Aufgabe A >> Geben Sie den Urteilsauszug zwischen „BGH (Urteil vom“ und „L. zu befreien.“ einschließlich wortgetreu aus.
Aufgabe B >> Nennen Sie sämtliche Datumsangaben, die im Urteilsauszug vorkommen.
Aufgabe C >> Beurteilen Sie anhand des Urteilsauszugs, ob die folgenden Aussagen zutreffen. Antworten Sie jeweils mit Ja oder Nein und führen Sie die maßgebliche Textstelle wörtlich an: (i) Die einzelnen Ansprüche aus einer Berufsunfähigkeitsversicherung verjähren jeweils in drei Jahren. (ii) Die Klägerin trägt keinen Anteil an den Kosten des Rechtsstreits. (iii) Die Befreiung von der Beitragspflicht besteht längstens bis zum 31.03.2035.

Textabschnitt >>
Die einzelnen Ansprüche des Versicherungsnehmers auf Leistungen aus einer Berufsunfähigkeitsversicherung verjähren nach § 195 BGB jeweils in drei Jahren.

 

Normenkette

BGB §§ 194-195

 

Verfahrensgang

LG Gera (Aktenzeichen 3 O 903/16)

 

Nachgehend

BGH (Urteil vom 03.04.2019; Aktenzeichen IV ZR 90/18)

 

Tenor

1. Auf die Berufung der Klägerin wird das Urteil des Landgerichts Gera vom 24.05.2017, Az. 3 O 903/16 abgeändert und wie folgt neu gefasst:

Das Versäumnisurteil des Landgerichts Gera vom 18.11.2016, Az. 3 O 903/16, wird insoweit aufrechterhalten, als festgestellt wird, dass die Beklagte verpflichtet ist, die Klägerin beginnend ab 01.01.2013 und solange diese bedingungsgemäß berufsunfähig ist, längstens jedoch bis zum 31.03.2035, von der Beitragspflicht für die fondsgebunde Lebensversicherung (G.) zur Versicherungsscheinnummer L. zu befreien.

Im Übrigen wird unter Zurückweisung der weitergehenden Berufung der Klägerin das Versäumnisurteil aufgehoben und die Klage abgewiesen.

2. Die durch die Säumnis der Beklagten veranlassen Kosten hat diese allein zu tragen. Im Übrigen haben die Kosten des Rechtsstreits die Klägerin zu 1/3 und die Beklagte zu 2/3 zu tragen.

3. Das Urteil ist und das Versäumnisurteil im Umfang seiner Aufrechterhaltung bleibt vorläufig vollstreckbar. Die Parteien können die Zwangsvollstreckung aus den Urteilen jeweils durch Sicherheitsleistung in Höhe von 110 % des auf Grund des Urteils vollstreckbaren Betrages abwenden, wenn nicht die vollstreckende Partei vor der Vollstreckung Sicherheit in Höhe von 110 % des jeweils zu vollstreckenden Betrages leistet.

Erfasste Daten >>
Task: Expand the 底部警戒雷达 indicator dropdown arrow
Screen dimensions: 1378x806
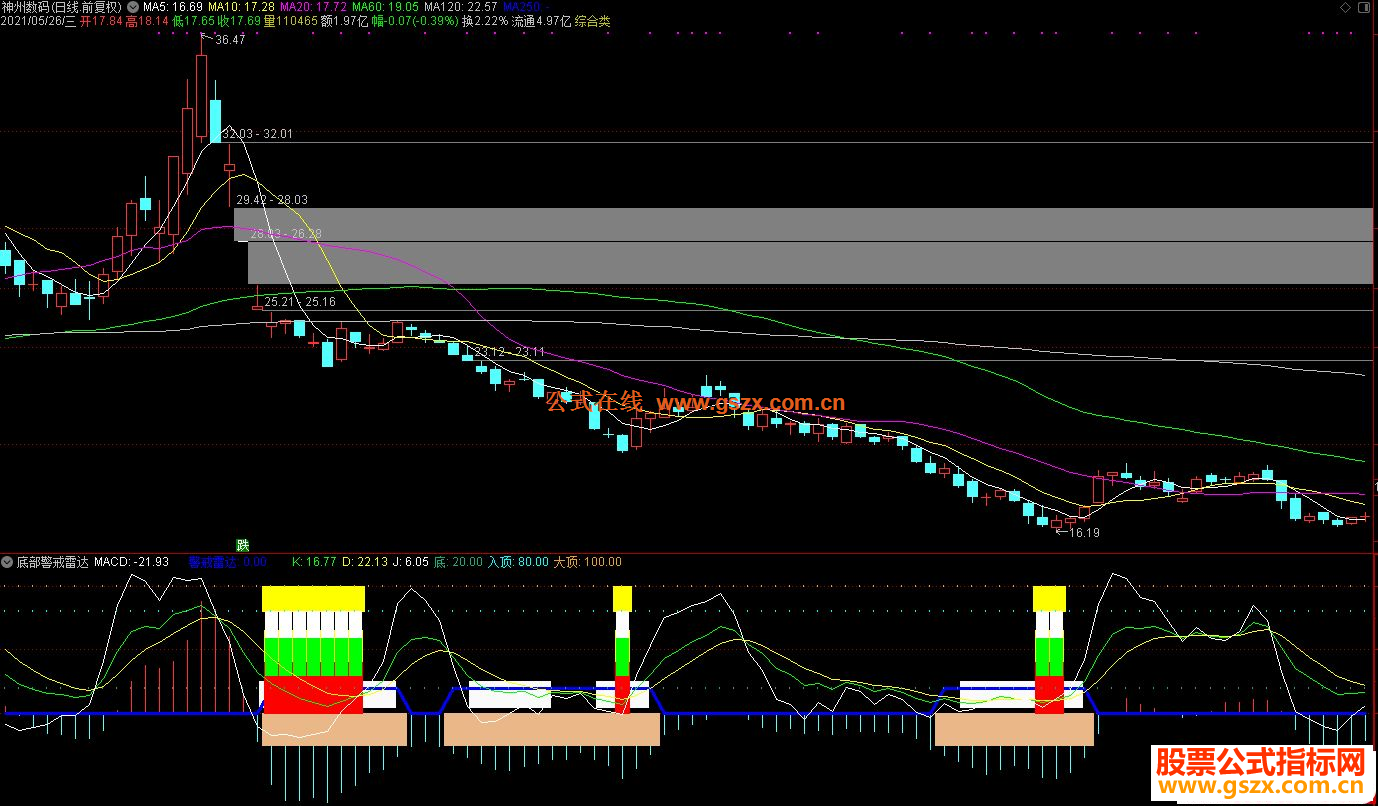Action: tap(8, 562)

Endgültige Antwort A >>
BGH (Urteil vom 03.04.2019; Aktenzeichen IV ZR 90/18)

 

Tenor

1. Auf die Berufung der Klägerin wird das Urteil des Landgerichts Gera vom 24.05.2017, Az. 3 O 903/16 abgeändert und wie folgt neu gefasst:

Das Versäumnisurteil des Landgerichts Gera vom 18.11.2016, Az. 3 O 903/16, wird insoweit aufrechterhalten, als festgestellt wird, dass die Beklagte verpflichtet ist, die Klägerin beginnend ab 01.01.2013 und solange diese bedingungsgemäß berufsunfähig ist, längstens jedoch bis zum 31.03.2035, von der Beitragspflicht für die fondsgebunde Lebensversicherung (G.) zur Versicherungsscheinnummer L. zu befreien.

Endgültige Antwort B >>
03.04.2019
24.05.2017
18.11.2016
01.01.2013
31.03.2035

Endgültige Antwort C >>
(i) Ja: „verjähren nach § 195 BGB jeweils in drei Jahren“
(ii) Nein: „Im Übrigen haben die Kosten des Rechtsstreits die Klägerin zu 1/3 und die Beklagte zu 2/3 zu tragen.“
(iii) Ja: „längstens jedoch bis zum 31.03.2035“